Во всем этом проявился и своеобразный феномен переноса. В Византии понятие обожествленного Града – ставшего всемирным христианским государством – постепенно сконцентрировалось в лице императора, живого символа священной идеи; отсюда и религиозный культ, окружавший эту символическую фигуру, и все, что с ним связано: его дом, его чертог, его писания – все считалось «священным». Но так просто не могло быть в Киеве, где положение великого князя никогда не достигало высот, сопоставимых с восточным Цезарем, и несло в себе следы еще совсем недавнего прошлого – родового вождя. При таких условиях центром культа, одновременно религиозного и патриотического, становился не князь, но сама идея государства, а именно христианского государства. Именно это понятие направляло рост нового общественного организма, что привело к полному слиянию разных славянских племен, поглощенных этим государством, и к не менее полной ассимиляции разнородных элементов, которые слились в нем воедино.

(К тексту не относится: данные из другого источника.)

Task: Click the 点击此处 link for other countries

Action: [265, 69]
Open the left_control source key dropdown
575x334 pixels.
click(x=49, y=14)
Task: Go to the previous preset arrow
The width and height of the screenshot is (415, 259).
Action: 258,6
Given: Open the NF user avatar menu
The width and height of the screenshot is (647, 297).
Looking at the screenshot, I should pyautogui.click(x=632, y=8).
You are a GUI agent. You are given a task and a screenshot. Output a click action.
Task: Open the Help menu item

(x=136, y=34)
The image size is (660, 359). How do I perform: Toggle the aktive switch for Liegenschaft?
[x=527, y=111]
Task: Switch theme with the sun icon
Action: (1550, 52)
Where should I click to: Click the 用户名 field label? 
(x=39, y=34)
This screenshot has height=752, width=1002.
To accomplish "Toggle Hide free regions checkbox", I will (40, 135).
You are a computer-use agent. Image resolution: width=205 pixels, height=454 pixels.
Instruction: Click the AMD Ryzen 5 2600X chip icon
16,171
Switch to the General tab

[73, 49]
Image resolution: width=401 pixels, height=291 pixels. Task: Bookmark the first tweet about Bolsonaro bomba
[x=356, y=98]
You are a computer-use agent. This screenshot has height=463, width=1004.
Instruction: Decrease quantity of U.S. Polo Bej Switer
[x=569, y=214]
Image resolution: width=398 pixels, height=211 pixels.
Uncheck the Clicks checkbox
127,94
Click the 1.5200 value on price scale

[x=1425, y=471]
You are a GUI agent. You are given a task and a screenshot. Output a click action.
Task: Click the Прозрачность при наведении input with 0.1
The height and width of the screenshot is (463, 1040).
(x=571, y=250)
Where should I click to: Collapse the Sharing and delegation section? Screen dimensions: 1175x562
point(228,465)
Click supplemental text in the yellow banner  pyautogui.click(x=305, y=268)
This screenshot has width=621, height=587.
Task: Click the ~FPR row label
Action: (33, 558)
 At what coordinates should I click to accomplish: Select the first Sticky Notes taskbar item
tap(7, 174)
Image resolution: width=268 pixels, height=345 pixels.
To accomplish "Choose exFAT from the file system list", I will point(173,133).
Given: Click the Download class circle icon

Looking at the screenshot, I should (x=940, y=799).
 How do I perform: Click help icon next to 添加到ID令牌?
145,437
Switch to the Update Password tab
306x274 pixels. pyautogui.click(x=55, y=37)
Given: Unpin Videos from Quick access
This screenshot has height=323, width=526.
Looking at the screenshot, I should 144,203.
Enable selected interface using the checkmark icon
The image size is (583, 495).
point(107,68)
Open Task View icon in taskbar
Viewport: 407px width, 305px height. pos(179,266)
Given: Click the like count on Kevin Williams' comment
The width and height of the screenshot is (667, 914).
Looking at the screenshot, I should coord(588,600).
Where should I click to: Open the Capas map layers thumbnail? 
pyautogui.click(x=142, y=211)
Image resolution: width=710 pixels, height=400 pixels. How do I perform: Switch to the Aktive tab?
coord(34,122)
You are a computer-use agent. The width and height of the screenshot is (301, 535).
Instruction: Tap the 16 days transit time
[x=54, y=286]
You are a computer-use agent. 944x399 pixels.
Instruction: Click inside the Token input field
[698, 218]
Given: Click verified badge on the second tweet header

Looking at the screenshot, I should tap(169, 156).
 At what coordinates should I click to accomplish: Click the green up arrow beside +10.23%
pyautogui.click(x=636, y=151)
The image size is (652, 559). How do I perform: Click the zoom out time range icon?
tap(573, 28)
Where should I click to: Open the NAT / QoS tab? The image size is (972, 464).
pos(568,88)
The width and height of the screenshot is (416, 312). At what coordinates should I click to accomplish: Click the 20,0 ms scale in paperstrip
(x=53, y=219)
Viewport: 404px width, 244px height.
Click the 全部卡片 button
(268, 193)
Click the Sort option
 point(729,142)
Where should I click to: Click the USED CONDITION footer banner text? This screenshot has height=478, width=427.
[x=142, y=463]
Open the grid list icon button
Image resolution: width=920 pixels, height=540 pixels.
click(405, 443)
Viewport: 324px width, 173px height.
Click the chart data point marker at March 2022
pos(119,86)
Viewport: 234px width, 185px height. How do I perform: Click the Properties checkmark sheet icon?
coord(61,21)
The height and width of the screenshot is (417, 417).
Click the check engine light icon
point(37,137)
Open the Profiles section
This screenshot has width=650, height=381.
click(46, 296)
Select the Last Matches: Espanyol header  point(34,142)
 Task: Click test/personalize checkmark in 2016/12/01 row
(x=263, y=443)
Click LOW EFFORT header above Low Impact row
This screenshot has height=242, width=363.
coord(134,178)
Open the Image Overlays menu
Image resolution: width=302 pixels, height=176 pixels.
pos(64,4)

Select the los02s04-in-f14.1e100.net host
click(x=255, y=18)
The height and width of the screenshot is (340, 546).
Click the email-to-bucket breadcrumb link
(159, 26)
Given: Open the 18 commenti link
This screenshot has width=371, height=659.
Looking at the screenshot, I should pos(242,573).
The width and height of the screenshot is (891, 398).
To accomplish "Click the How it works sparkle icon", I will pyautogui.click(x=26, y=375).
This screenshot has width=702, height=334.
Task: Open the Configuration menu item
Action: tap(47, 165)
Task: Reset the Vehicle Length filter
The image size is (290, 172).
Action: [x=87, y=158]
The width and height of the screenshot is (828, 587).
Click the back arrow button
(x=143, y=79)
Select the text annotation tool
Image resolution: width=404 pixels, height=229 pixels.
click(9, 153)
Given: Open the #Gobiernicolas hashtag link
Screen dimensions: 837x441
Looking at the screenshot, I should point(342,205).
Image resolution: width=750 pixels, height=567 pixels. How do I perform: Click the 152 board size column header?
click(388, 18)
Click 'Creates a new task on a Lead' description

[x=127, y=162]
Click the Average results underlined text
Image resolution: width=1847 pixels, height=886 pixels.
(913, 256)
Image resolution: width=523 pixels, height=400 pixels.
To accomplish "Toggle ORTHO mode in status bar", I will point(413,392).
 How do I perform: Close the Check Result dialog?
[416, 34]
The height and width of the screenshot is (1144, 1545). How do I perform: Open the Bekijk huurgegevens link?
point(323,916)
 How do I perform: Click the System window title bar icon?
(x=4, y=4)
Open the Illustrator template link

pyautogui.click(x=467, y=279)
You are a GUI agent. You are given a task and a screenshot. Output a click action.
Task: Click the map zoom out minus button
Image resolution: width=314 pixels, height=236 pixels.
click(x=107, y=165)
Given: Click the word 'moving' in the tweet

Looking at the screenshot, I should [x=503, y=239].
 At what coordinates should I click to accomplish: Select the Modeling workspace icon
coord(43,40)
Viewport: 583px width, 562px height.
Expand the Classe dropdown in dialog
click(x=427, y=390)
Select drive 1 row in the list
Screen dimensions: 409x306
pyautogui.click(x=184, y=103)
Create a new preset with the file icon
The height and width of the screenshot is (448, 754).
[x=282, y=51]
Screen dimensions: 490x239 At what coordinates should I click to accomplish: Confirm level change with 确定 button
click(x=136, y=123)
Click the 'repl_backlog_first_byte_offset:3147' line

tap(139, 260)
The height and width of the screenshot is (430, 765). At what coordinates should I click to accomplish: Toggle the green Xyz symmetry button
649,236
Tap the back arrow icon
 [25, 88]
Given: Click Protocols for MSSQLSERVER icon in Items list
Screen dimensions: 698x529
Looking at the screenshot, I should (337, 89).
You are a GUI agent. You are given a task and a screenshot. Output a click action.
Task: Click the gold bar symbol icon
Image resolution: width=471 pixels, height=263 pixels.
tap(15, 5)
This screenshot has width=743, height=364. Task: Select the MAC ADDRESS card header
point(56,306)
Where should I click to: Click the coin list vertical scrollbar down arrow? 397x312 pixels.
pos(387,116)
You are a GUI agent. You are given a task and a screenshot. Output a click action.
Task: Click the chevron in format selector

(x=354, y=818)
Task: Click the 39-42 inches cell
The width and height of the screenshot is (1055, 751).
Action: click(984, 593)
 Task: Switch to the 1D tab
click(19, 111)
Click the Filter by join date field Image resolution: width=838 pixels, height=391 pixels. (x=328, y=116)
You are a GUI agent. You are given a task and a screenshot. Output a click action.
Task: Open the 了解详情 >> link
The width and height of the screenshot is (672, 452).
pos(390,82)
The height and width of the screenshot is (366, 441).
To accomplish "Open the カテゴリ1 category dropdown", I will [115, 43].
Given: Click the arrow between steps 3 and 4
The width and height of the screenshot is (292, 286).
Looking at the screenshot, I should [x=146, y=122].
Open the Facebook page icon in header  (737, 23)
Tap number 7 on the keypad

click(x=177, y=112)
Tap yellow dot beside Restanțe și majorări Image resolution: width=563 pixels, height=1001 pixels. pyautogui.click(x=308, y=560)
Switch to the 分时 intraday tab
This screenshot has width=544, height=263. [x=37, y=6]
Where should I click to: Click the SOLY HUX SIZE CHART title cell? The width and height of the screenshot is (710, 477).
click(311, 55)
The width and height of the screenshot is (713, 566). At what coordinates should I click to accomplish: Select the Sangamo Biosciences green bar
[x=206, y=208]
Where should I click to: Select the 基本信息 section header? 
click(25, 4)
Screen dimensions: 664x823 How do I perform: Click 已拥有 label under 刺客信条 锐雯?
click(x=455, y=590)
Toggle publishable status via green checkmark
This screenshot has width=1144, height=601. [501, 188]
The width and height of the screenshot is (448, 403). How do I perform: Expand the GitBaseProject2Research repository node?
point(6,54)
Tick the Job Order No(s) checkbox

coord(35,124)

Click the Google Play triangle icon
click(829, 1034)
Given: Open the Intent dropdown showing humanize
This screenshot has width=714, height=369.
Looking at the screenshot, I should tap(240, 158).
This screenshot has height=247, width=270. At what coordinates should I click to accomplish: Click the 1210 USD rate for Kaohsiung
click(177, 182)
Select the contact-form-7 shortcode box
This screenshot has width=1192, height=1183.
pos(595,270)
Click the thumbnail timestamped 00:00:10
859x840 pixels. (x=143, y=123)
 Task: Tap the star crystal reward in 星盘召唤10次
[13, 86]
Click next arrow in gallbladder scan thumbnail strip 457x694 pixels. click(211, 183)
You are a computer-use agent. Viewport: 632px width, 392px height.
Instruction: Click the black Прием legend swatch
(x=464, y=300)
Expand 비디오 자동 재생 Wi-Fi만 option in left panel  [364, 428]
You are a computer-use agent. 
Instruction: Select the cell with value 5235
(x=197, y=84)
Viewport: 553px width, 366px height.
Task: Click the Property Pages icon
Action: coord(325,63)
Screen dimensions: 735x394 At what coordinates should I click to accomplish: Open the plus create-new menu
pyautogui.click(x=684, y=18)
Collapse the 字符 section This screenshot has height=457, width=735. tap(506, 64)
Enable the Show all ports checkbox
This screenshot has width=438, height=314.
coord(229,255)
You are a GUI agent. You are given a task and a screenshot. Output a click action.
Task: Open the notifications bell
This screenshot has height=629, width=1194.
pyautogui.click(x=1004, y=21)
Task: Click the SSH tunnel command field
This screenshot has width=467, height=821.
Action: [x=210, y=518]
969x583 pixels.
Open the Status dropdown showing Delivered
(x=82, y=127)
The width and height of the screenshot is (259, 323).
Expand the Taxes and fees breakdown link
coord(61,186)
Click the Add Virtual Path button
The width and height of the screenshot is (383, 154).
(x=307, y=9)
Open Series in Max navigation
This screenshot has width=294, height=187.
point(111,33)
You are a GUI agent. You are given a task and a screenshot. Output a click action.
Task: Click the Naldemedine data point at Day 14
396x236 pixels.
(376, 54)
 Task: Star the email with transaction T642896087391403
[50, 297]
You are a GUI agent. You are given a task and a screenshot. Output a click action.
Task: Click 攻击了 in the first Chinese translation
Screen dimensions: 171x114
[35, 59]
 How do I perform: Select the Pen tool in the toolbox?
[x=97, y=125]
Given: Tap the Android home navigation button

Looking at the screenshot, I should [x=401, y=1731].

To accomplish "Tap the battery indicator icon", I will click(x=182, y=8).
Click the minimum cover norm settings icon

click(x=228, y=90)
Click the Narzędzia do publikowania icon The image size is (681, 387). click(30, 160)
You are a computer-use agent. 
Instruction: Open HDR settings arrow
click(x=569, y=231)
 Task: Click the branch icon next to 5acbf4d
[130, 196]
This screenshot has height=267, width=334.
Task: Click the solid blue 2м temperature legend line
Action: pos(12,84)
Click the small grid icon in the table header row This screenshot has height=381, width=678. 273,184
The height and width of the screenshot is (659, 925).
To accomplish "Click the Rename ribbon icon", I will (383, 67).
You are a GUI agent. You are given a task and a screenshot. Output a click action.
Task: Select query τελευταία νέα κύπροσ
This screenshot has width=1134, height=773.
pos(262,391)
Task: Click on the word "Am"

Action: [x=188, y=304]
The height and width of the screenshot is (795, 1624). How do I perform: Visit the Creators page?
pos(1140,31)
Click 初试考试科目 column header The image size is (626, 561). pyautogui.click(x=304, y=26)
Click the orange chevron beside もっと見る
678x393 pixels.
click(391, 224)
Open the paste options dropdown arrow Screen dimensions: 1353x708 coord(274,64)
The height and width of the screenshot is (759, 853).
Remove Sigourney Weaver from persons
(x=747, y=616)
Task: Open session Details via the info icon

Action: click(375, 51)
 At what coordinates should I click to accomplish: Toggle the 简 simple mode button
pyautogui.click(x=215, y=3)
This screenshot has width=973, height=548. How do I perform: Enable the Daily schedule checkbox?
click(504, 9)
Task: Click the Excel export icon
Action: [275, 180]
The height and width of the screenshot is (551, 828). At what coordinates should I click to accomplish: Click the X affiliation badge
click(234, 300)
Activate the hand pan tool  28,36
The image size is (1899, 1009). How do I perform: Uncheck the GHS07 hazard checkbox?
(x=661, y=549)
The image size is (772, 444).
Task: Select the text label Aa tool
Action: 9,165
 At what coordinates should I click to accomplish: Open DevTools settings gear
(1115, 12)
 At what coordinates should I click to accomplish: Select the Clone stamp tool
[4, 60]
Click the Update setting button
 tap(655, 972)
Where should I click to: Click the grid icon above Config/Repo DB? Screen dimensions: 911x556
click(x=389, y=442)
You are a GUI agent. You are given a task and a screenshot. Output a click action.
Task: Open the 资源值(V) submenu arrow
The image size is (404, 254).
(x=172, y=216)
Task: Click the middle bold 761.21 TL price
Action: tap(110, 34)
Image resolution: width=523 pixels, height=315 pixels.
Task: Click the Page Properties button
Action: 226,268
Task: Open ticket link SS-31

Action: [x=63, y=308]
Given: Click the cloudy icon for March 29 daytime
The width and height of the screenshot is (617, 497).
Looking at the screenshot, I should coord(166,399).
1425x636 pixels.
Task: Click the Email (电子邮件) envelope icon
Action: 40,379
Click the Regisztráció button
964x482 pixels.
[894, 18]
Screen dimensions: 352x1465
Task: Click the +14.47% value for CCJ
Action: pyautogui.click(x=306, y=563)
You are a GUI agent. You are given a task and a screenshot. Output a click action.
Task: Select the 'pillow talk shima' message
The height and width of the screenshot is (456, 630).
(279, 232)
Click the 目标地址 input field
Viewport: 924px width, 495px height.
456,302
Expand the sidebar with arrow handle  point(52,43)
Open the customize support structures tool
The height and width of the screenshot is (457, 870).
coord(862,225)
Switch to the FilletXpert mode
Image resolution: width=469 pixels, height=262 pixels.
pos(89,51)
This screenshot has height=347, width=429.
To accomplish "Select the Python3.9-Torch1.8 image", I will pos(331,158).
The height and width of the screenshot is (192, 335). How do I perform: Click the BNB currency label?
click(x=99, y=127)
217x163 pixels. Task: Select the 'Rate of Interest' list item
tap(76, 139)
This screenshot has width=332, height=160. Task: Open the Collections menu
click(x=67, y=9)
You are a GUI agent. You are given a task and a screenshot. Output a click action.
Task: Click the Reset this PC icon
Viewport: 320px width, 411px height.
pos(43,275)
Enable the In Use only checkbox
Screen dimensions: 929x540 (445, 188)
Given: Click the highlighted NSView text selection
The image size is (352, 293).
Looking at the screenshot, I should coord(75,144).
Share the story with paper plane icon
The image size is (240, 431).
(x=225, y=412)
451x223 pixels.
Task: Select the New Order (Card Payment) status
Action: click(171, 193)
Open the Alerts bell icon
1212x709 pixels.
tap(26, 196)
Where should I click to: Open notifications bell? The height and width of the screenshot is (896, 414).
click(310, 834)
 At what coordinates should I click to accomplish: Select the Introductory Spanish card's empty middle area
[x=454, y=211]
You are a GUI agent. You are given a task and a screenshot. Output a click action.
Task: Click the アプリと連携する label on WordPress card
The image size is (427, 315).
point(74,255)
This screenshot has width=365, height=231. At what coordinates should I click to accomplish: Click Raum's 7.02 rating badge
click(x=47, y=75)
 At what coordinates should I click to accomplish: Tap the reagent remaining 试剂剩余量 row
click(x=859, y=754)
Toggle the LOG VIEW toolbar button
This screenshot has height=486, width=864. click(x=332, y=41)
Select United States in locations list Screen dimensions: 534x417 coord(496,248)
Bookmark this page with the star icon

На эту последнюю особенность стоит обратить особое внимание. С самого момента возникновения русского государства понятие расы не играло тут никакой роли. Было бы совершенно неправильно представлять себе Киевскую Русь как однородную нацию. Не говоря уже о вкладе скандинавов, вкладе соседних племен – финских и монгольских, – постоянно имевшем место, пока это государство в своей неодолимой экспансии пыталось установить естественные для себя границы. И этот феномен смешения и слияния лишь усилился в период великого отступления к северо-востоку после распада Киевского государства и кристаллизации нового русского государства в верховьях Волги.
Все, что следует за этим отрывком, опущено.